▸ READING TEXT

===

Researchers at the University of California, Santa Cruz, have developed what they're calling the world's largest database of cancer genomes, reports ScienceInsider's Jocelyn Kaiser. The new Cancer Genomics Hub, or CGHub, will hold raw data from The Cancer Genome Atlas, as well as data from the US National Cancer Institute's childhood- and HIV-associated cancer genome projects, Kaiser says. It will also take over the cancer sequencing data collected by NIH's National Center for Biotechnology Information.
"Physically based at the San Diego Supercomputer Center, the CGHub computer system is ready to store 5 petabytes of DNA and RNA data from cancer patients," Kaiser says. "TCGA is generating 10 terabytes of data a month, and will eventually produce 10 petabytes — 10,000 terabytes — of data."
UCSC bioinformatician David Haussler tells Kaiser that bringing all that data together in one place will help researchers develop more treatments for cancer patients. "What's very important is … make it easy for researchers to do cross-dataset comparisons," he adds. In a UCSC press release, Haussler also compares the project to other massive scientific undertakings of the past decade. "Right now, cancer research needs something on a very large scale, like the Large Hadron Collider in physics," he says. "Instead of bringing subatomic particles together in high-energy collisions and computing their behavior, we're bringing cancer genomes together in a common database and computing the disease drivers."

===

▸ SUPPLIED DATA
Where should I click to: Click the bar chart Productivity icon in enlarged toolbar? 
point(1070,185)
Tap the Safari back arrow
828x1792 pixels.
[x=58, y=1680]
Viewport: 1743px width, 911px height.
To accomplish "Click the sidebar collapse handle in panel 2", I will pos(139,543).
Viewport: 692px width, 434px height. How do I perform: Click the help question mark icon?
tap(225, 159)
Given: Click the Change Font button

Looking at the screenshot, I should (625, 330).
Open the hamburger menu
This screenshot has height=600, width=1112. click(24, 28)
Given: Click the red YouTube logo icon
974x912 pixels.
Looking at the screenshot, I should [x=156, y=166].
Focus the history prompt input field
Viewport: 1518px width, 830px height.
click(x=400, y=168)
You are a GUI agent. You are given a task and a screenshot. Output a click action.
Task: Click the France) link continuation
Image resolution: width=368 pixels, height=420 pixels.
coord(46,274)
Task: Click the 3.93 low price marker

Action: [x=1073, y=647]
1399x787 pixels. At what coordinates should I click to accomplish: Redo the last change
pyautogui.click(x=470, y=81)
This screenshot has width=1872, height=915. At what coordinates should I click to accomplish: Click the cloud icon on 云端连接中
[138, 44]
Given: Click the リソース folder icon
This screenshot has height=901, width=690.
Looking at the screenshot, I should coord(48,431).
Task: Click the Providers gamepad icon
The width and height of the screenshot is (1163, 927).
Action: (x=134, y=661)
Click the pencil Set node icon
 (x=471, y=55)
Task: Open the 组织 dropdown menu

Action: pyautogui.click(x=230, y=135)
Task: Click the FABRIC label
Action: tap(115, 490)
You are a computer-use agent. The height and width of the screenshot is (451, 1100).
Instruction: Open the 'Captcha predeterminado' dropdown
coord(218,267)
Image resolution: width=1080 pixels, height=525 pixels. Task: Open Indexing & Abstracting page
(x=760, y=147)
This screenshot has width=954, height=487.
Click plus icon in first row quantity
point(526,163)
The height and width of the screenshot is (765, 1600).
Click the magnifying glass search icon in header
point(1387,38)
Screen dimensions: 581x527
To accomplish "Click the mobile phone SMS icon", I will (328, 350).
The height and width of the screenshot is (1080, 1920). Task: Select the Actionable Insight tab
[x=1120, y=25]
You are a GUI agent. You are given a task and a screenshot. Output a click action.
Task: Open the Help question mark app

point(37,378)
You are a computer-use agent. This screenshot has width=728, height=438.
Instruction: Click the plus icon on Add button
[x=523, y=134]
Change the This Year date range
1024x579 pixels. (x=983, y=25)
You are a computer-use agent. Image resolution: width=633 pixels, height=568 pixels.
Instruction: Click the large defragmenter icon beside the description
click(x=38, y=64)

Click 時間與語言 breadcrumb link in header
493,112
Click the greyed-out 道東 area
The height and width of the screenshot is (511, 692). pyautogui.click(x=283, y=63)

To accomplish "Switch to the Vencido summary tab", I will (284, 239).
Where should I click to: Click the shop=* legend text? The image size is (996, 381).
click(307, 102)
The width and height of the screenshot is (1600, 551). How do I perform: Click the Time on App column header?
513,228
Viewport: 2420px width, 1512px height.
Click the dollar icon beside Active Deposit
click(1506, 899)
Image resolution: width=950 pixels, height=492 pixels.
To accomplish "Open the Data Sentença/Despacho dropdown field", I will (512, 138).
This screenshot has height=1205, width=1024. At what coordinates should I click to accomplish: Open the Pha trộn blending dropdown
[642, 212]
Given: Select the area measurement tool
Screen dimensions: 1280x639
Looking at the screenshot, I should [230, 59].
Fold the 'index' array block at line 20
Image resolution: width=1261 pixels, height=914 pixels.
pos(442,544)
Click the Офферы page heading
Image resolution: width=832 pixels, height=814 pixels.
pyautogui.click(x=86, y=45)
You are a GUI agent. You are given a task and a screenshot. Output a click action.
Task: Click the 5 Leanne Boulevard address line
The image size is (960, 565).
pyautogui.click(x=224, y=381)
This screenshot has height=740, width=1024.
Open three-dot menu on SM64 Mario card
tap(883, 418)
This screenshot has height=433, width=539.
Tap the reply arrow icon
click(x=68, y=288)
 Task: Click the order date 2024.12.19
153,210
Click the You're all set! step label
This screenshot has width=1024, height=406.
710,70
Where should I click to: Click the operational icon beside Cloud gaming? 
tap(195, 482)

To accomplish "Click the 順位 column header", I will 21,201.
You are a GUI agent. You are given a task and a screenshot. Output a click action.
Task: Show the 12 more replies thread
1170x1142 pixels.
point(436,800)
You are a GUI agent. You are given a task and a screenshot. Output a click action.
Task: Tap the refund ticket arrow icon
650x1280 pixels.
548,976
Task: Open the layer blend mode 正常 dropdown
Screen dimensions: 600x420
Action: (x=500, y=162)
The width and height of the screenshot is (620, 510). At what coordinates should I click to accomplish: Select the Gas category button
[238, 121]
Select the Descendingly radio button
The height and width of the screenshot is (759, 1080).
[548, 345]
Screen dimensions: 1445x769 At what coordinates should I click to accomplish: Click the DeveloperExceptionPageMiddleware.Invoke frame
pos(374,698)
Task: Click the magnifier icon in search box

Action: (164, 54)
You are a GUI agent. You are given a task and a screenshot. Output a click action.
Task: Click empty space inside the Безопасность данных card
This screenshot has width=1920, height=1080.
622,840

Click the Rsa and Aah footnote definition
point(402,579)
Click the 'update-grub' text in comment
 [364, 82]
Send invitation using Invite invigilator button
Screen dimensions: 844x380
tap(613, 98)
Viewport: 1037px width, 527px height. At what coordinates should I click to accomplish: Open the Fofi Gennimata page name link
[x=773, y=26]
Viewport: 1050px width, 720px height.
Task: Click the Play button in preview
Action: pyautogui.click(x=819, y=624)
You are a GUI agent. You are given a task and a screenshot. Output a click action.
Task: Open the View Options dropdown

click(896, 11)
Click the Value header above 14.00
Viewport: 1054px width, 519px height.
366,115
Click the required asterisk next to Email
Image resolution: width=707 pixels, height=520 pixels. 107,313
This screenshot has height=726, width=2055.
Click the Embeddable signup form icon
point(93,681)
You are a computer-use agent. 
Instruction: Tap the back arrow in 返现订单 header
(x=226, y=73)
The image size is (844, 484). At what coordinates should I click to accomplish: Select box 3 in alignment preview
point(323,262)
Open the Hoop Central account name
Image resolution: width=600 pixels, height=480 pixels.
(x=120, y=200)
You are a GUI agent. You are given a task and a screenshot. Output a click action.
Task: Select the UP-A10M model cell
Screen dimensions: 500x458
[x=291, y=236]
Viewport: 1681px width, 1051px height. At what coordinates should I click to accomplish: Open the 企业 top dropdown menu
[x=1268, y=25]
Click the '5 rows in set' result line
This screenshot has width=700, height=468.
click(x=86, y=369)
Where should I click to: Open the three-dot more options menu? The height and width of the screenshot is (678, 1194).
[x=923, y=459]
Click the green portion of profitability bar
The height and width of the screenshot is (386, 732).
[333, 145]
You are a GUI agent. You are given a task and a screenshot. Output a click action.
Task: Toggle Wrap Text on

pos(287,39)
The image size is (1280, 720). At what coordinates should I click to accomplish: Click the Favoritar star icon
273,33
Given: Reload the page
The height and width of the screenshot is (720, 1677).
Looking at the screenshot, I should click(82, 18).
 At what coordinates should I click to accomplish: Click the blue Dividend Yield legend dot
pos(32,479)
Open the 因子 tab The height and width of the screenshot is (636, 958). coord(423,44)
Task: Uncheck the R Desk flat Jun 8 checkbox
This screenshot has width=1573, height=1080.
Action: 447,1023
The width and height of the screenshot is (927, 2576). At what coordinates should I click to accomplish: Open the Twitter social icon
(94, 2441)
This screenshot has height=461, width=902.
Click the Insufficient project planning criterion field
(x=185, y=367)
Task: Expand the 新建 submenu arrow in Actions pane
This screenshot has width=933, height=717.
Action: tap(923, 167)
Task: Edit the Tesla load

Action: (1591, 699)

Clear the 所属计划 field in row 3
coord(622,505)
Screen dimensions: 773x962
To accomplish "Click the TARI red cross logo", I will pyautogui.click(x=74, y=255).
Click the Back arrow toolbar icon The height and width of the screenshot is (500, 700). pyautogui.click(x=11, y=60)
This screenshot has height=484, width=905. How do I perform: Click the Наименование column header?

===

▸ REQUIRED TASKS
- 1) Decide whether each statement below agrees with the CGHub text above the listing. Answer yes or no for each, quoting the deciding words of the text exactly.
(a) The CGHub computer system is physically based at the San Diego Supercomputer Center.
(b) TCGA generates 10 petabytes of data a month.
(c) Haussler compares the project to the Large Hadron Collider.
- 2) Please copy out the part of the CGHub text starting at "Researchers at the" and ending at "for Biotechnology Information.", keeping its words unchanged.

▸ TASK-BY-TASK OUTPUTS
- 1)
(a) Yes: "Physically based at the San Diego Supercomputer Center, the CGHub computer system is ready to store 5 petabytes of DNA and RNA data from cancer patients"
(b) No: "TCGA is generating 10 terabytes of data a month"
(c) Yes: "Right now, cancer research needs something on a very large scale, like the Large Hadron Collider in physics"

- 2)
Researchers at the University of California, Santa Cruz, have developed what they're calling the world's largest database of cancer genomes, reports ScienceInsider's Jocelyn Kaiser. The new Cancer Genomics Hub, or CGHub, will hold raw data from The Cancer Genome Atlas, as well as data from the US National Cancer Institute's childhood- and HIV-associated cancer genome projects, Kaiser says. It will also take over the cancer sequencing data collected by NIH's National Center for Biotechnology Information.